Book Synopsis The Arms-Bearing Woman and British Theatre in the Age of Revolution, 1789-1815 by : Sarah Burdett
Download or read book The Arms-Bearing Woman and British Theatre in the Age of Revolution, 1789-1815 written by Sarah Burdett and published by Springer Nature. This book was released on 2023-05-20 with total page 299 pages. Available in PDF, EPUB and Kindle. Book excerpt: This book explores shifting representations and receptions of the arms-bearing woman on the British stage during a period in which she comes to stand in Britain as a striking symbol of revolutionary chaos. The book makes a case for viewing the British Romantic theatre as an arena in which the significance of the armed woman is constantly remodelled and reappropriated to fulfil diverse ideological functions. Used to challenge as well as to enforce established notions of sex and gender difference, she is fashioned also as an allegorical tool, serving both to condemn and to champion political and social rebellion at home and abroad. Magnifying heroines who appear on stage wielding pistols, brandishing daggers, thrusting swords, and even firing explosives, the study spotlights the intricate and often surprising ways in which the stage amazon interacts with Anglo-French, Anglo-Irish, Anglo-German, and Anglo-Spanish debates at varying moments across the French revolutionary and Napoleonic campaigns. At the same time, it foregrounds the extent to which new dramatic genres imported from Europe –notably, the German Sturm und Drang and the French-derived melodrama– facilitate possibilities at the turn of the nineteenth century for a refashioned female warrior, whose degree of agency, destructiveness, and heroism surpasses that of her tragic and sentimental predecessors.
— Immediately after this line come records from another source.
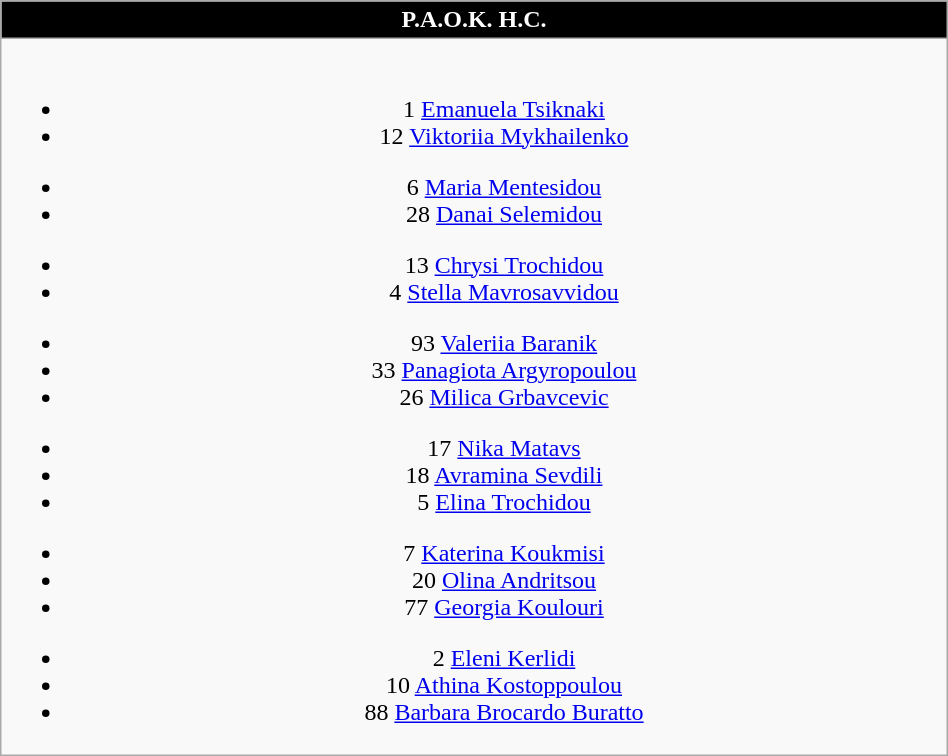
P.A.O.K. H.C. (474, 20)
Output the (x, y) coordinate of the center of the cell containing the given text.  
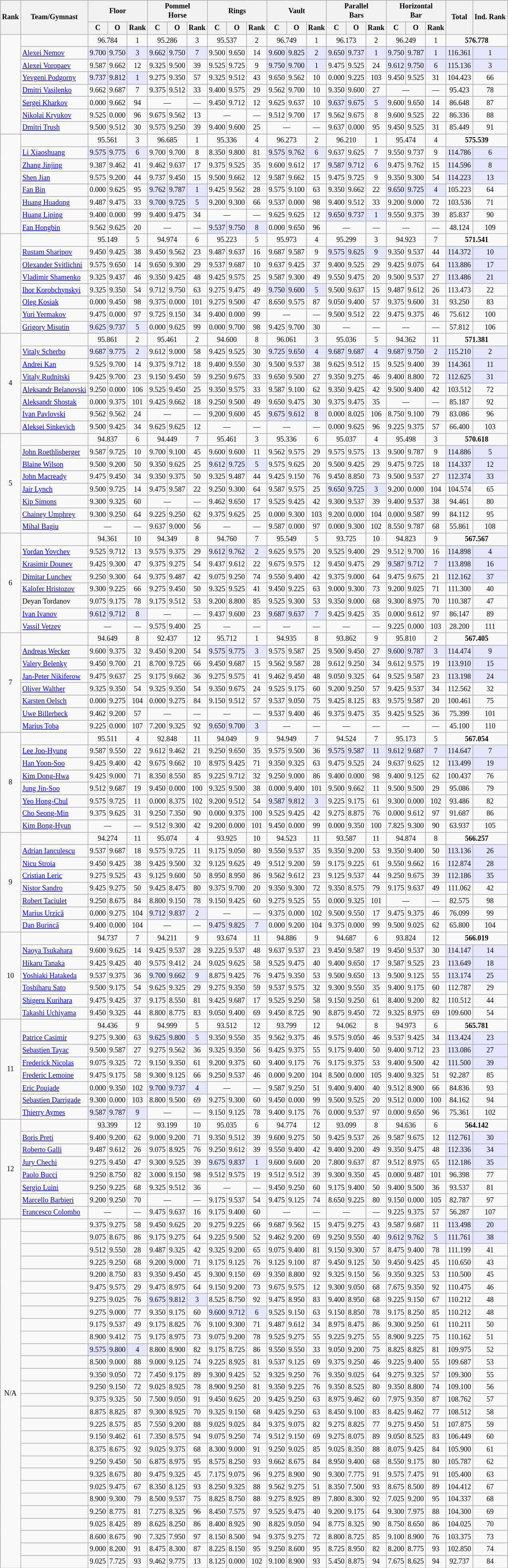
113.649 (460, 964)
84.836 (460, 1089)
Paolo Bucci (54, 1176)
3.000 (158, 1176)
106.449 (460, 1438)
Ivan Pavlovski (54, 415)
94.874 (406, 839)
103.512 (460, 390)
111.761 (460, 1239)
114.361 (460, 365)
85.187 (460, 403)
103.375 (460, 1538)
112.625 (460, 377)
84.112 (460, 515)
Vault (297, 11)
94.774 (287, 1126)
48.124 (460, 227)
Vitaly Rudnitski (54, 377)
114.372 (460, 253)
95.861 (108, 340)
92.287 (460, 1076)
115.210 (460, 352)
96.685 (167, 140)
Huang Huadong (54, 203)
Kim Bong-Hyun (54, 826)
566.019 (477, 939)
104.337 (460, 1500)
95.074 (167, 839)
Cho Seong-Min (54, 814)
93.862 (346, 640)
Boris Preti (54, 1138)
110.387 (460, 602)
Fan Hongbin (54, 227)
Ihor Korobchynskyi (54, 290)
107.875 (460, 1426)
94.524 (346, 739)
94.361 (108, 540)
Sergio Luini (54, 1188)
57.812 (460, 327)
116.361 (460, 53)
7.825 (396, 826)
111.300 (460, 589)
112.162 (460, 577)
Jan-Peter Nikiferow (54, 677)
115.136 (460, 66)
94.737 (108, 939)
102.850 (460, 1550)
571.381 (477, 340)
575.539 (477, 140)
82.575 (460, 902)
113.486 (460, 278)
Roberto Galli (54, 1151)
Jair Lynch (54, 490)
114.474 (460, 652)
114.147 (460, 951)
94.449 (167, 440)
96.249 (406, 41)
N/A (10, 1395)
75.361 (460, 1114)
Li Xiaoshuang (54, 153)
93.725 (346, 540)
Deyan Tordanov (54, 602)
83.086 (460, 415)
110.650 (460, 1263)
113.886 (460, 265)
105.223 (460, 191)
92.737 (460, 1563)
7.175 (217, 1476)
93.674 (227, 939)
HorizontalBar (416, 11)
566.257 (477, 839)
96.749 (287, 41)
86.147 (460, 615)
110.500 (460, 1276)
PommelHorse (178, 11)
112.761 (460, 1138)
Shigeru Kurihara (54, 1002)
Jung Jin-Soo (54, 789)
Sergei Kharkov (54, 102)
104.300 (460, 1513)
95.423 (460, 90)
6.875 (158, 1463)
Alexei Voropaev (54, 66)
113.198 (460, 677)
Francesco Colombo (54, 1214)
95.537 (227, 41)
7.550 (158, 1426)
45.100 (460, 727)
7.275 (158, 1513)
28.200 (460, 627)
Frederic Lemoine (54, 1076)
93.199 (167, 1126)
93.486 (460, 801)
84.162 (460, 1101)
109.975 (460, 1351)
95.498 (406, 440)
94.600 (227, 340)
96.210 (346, 140)
82.787 (460, 1201)
Oliver Walther (54, 689)
7.475 (416, 1476)
Krasimir Dounev (54, 564)
114.647 (460, 752)
Sebastien Tayac (54, 1051)
Han Yoon-Soo (54, 765)
113.086 (460, 1051)
94.461 (460, 502)
Team/Gymnast (54, 18)
110.162 (460, 1338)
Jury Chechi (54, 1163)
95.549 (287, 540)
7.575 (237, 1513)
94.837 (108, 440)
109.100 (460, 1388)
7.725 (118, 1563)
95.286 (167, 41)
95.474 (406, 140)
Olexander Svitlichni (54, 265)
Takashi Uchiyama (54, 1014)
113.136 (460, 852)
Vitaly Scherbo (54, 352)
Zhang Jinjing (54, 165)
Marius Toba (54, 727)
Rustam Sharipov (54, 253)
Ivan Ivanov (54, 615)
113.498 (460, 1226)
112.874 (460, 864)
100.461 (460, 702)
93.099 (346, 1126)
111.199 (460, 1251)
104.025 (460, 1525)
565.781 (477, 1026)
113.898 (460, 564)
567.054 (477, 739)
7.950 (177, 1538)
94.062 (346, 1026)
113.499 (460, 765)
Marcello Barbieri (54, 1201)
110 (490, 727)
95.712 (227, 640)
Yeo Hong-Chul (54, 801)
94.211 (167, 939)
Dan Burincă (54, 926)
Aleksandr Belanovski (54, 390)
Fan Bin (54, 191)
113.910 (460, 665)
96.173 (346, 41)
93.925 (227, 839)
56.287 (460, 1214)
94.274 (108, 839)
104.412 (460, 1488)
Oleg Kosiak (54, 303)
Chainey Umphrey (54, 515)
571.541 (477, 240)
95.037 (346, 440)
55.861 (460, 527)
65.800 (460, 926)
Andrei Kan (54, 365)
94.436 (108, 1026)
Patrice Casimir (54, 1038)
66.400 (460, 428)
Eric Poujade (54, 1089)
114.596 (460, 165)
111.062 (460, 889)
86.648 (460, 102)
104.423 (460, 78)
Adrian Ianculescu (54, 852)
114.337 (460, 464)
Thierry Aymes (54, 1114)
105.400 (460, 1476)
94.999 (167, 1026)
Mihal Bagiu (54, 527)
Alexei Nemov (54, 53)
7.200 (158, 727)
112.336 (460, 1151)
94.649 (108, 640)
7.025 (396, 1500)
109 (490, 227)
105.900 (460, 1451)
113.473 (460, 290)
7.450 (158, 1375)
110.475 (460, 1288)
96.061 (287, 340)
104.574 (460, 490)
94.636 (406, 1126)
114.223 (460, 178)
576.778 (477, 41)
Karsten Oelsch (54, 702)
109.600 (460, 1014)
5.450 (336, 1563)
94.949 (287, 739)
9.387 (98, 165)
Aleksandr Shostak (54, 403)
96.784 (108, 41)
93.824 (406, 939)
8.700 (158, 665)
Kip Simons (54, 502)
Yordan Yovchev (54, 552)
85.449 (460, 128)
114.786 (460, 153)
8.225 (217, 1550)
110.512 (460, 1002)
109.300 (460, 1375)
Nikolai Kryukov (54, 115)
Grigory Misutin (54, 327)
112.374 (460, 477)
8.025 (356, 415)
94.923 (406, 240)
Cristian Leric (54, 877)
Nistor Sandro (54, 889)
114.886 (460, 452)
95.036 (346, 340)
Floor (118, 11)
Lee Joo-Hyung (54, 752)
95.511 (108, 739)
95.810 (406, 640)
111.500 (460, 1064)
108.512 (460, 1413)
7.325 (158, 1538)
96.273 (287, 140)
Toshiharu Sato (54, 989)
94.935 (287, 640)
108.762 (460, 1400)
Dmitri Vasilenko (54, 90)
94.523 (287, 839)
95.086 (460, 789)
108 (490, 527)
Vladimir Shamenko (54, 278)
Kim Dong-Hwa (54, 777)
Kalofer Hristozov (54, 589)
94.349 (167, 540)
93.512 (227, 1026)
Rings (237, 11)
Dmitri Trush (54, 128)
Yoshiaki Hatakeda (54, 976)
John Macready (54, 477)
Nicu Stroia (54, 864)
95.299 (346, 240)
John Roethlisberger (54, 452)
103.536 (460, 203)
Robert Taciulet (54, 902)
95.561 (108, 140)
Frederick Nicolas (54, 1064)
Vassil Vetzev (54, 627)
7.775 (356, 1476)
Shen Jian (54, 178)
112.787 (460, 989)
94.687 (346, 939)
113.424 (460, 1038)
Total (460, 18)
567.405 (477, 640)
111 (490, 627)
91.687 (460, 814)
Hikaru Tanaka (54, 964)
110.211 (460, 1326)
112.562 (460, 689)
564.142 (477, 1126)
Dimitar Lunchev (54, 577)
Yuri Yermakov (54, 315)
85.837 (460, 215)
Andreas Wecker (54, 652)
100.437 (460, 777)
ParallelBars (356, 11)
95.973 (287, 240)
Aleksei Sinkevich (54, 428)
93.250 (460, 303)
96.398 (460, 1176)
93.799 (287, 1026)
Huang Liping (54, 215)
92.437 (167, 640)
94.049 (227, 739)
95.173 (406, 739)
Sebastien Darrigade (54, 1101)
75.399 (460, 714)
93.587 (346, 839)
95.035 (227, 1126)
Uwe Billerbeck (54, 714)
567.567 (477, 540)
Ind. Rank (490, 18)
63.937 (460, 826)
Blaine Wilson (54, 464)
86.336 (460, 115)
93.399 (108, 1126)
Yevgeni Podgorny (54, 78)
95.149 (108, 240)
113.174 (460, 976)
570.618 (477, 440)
114.898 (460, 552)
94.973 (406, 1026)
109.687 (460, 1363)
76.099 (460, 914)
Naoya Tsukahara (54, 951)
94.974 (167, 240)
94.760 (227, 540)
92.848 (167, 739)
94.886 (287, 939)
75.612 (460, 315)
94.362 (406, 340)
95.223 (227, 240)
94.823 (406, 540)
93.537 (460, 1188)
Marius Urzică (54, 914)
Valery Belenky (54, 665)
105.787 (460, 1463)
Book Synopsis The Public Law of Gender by : Kim Rubenstein
Download or read book The Public Law of Gender written by Kim Rubenstein and published by Cambridge University Press. This book was released on 2016-05-26 with total page 629 pages. Available in PDF, EPUB and Kindle. Book excerpt: Examines the public law of gender and equality from the perspectives of comparative constitutional law, international law and governance.